*** The records Section Begins ***

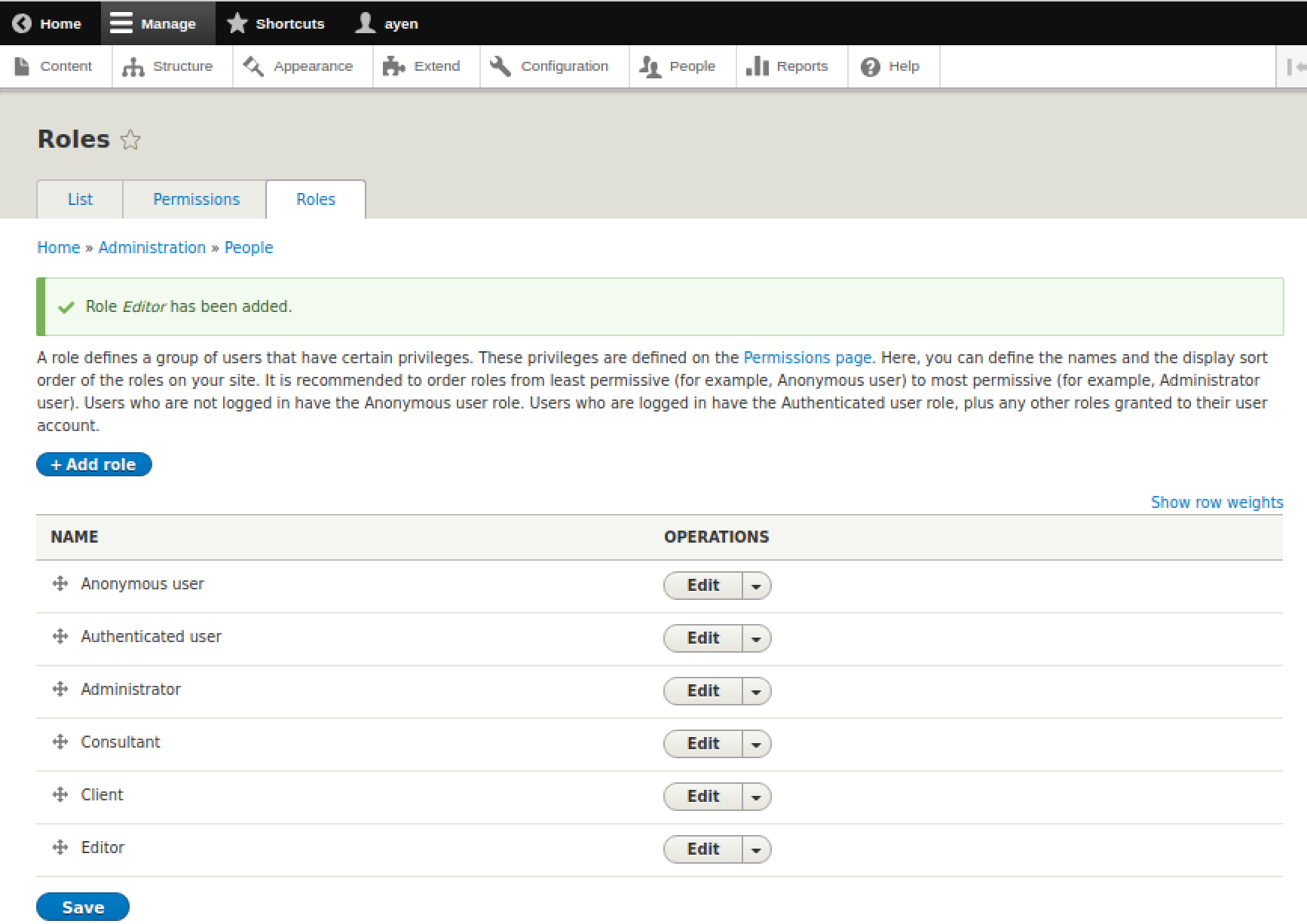This screenshot has width=1307, height=924.
Task: Show row weights for roles table
Action: click(1216, 503)
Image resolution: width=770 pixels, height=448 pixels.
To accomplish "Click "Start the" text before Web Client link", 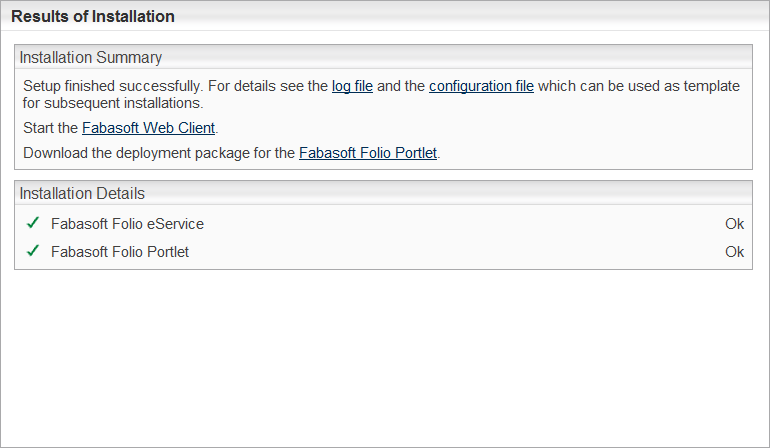I will point(51,128).

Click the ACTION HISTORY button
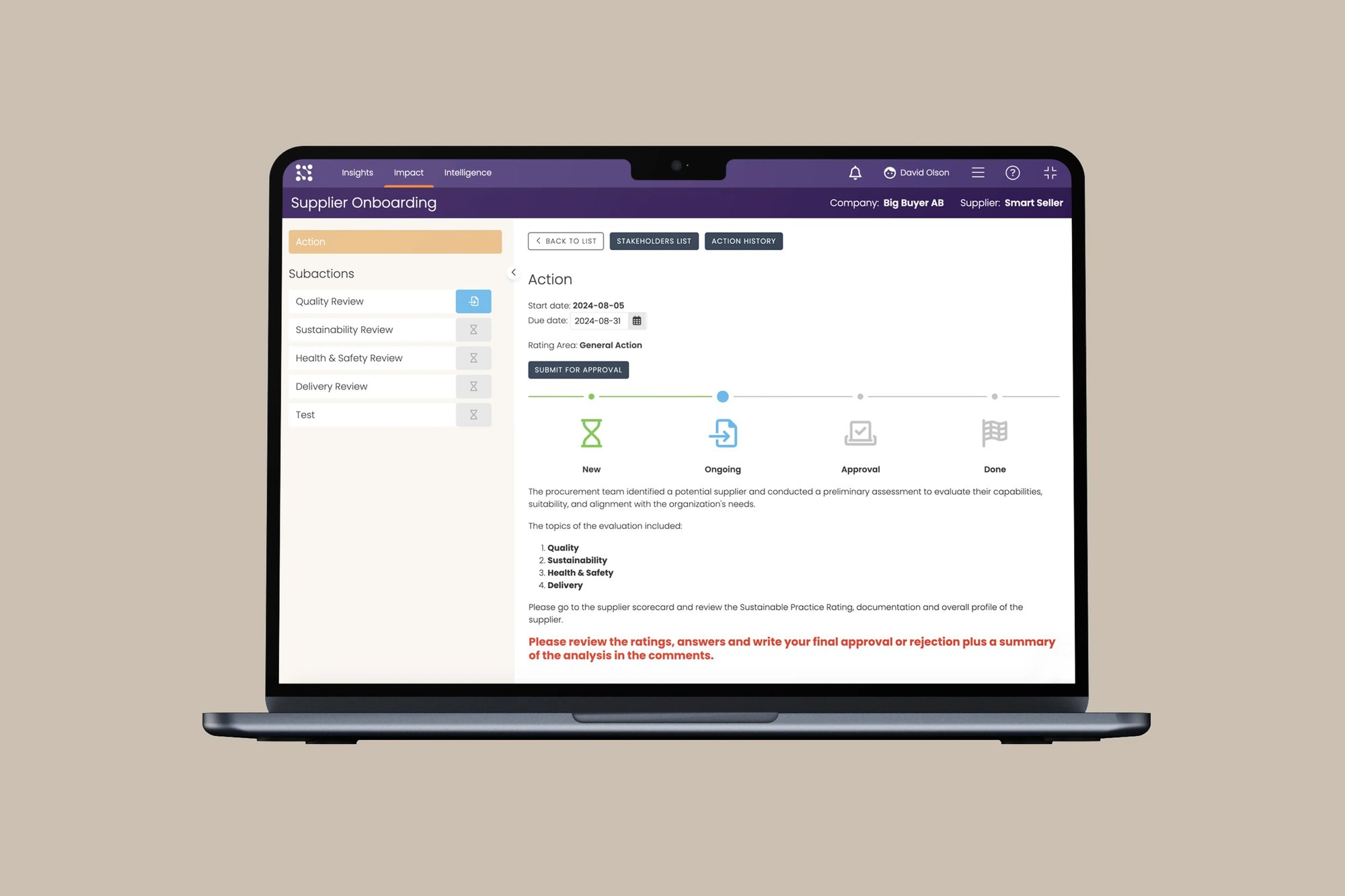pyautogui.click(x=743, y=241)
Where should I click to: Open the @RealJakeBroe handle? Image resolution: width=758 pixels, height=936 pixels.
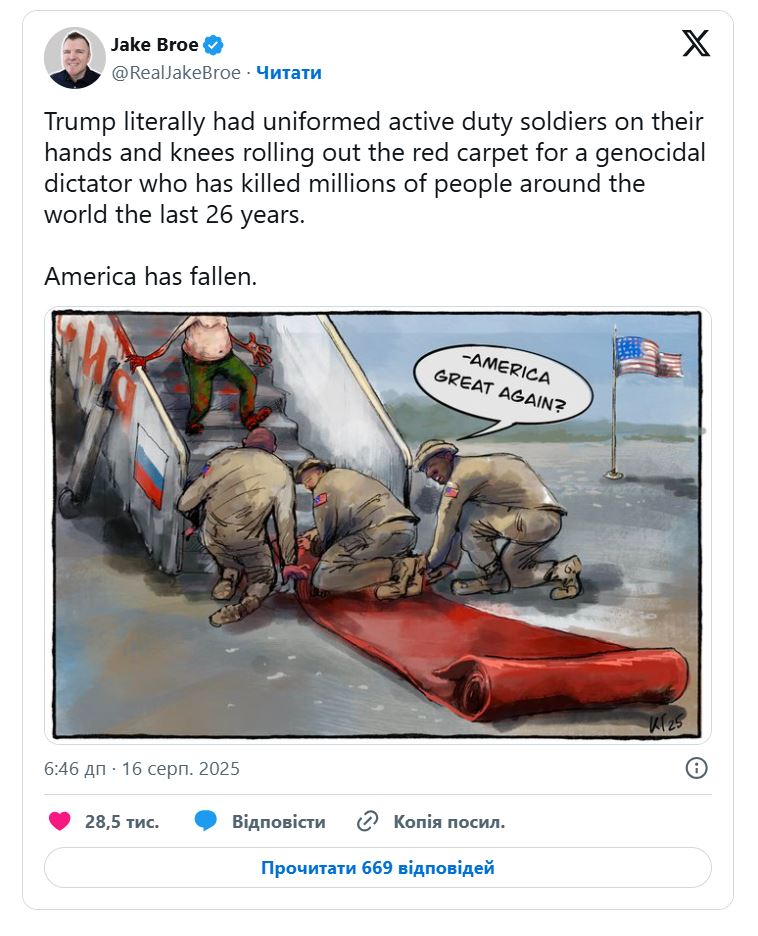[176, 73]
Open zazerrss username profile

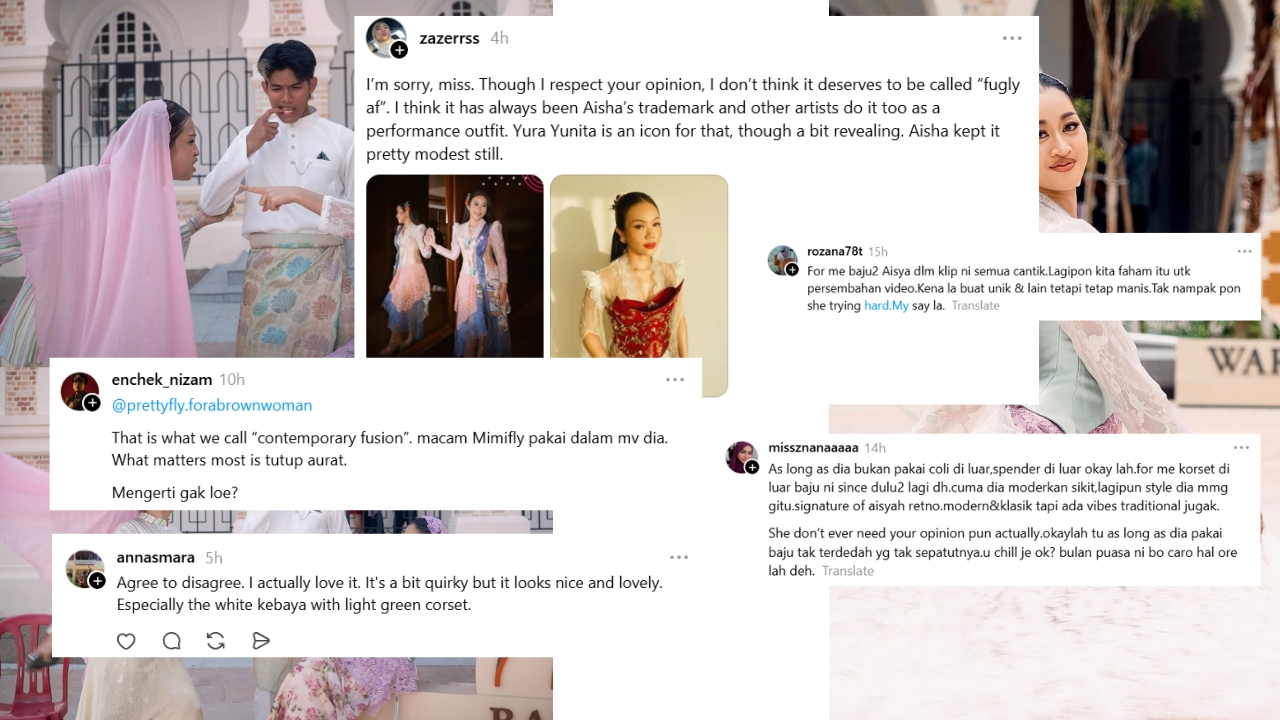pyautogui.click(x=449, y=38)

*** The records Section Ends ***

--- What you need to do ---
Take the line that contains "Click the ACTION HISTORY button" as the first and the last line of the records as the end, and please quote those lines exactly, pictures omitted.

--- Answer below ---
Click the ACTION HISTORY button
pyautogui.click(x=743, y=241)
Where should I click to: Open the @RealJakeBroe handle? Image resolution: width=758 pixels, height=936 pixels.
[176, 73]
Open zazerrss username profile

pyautogui.click(x=449, y=38)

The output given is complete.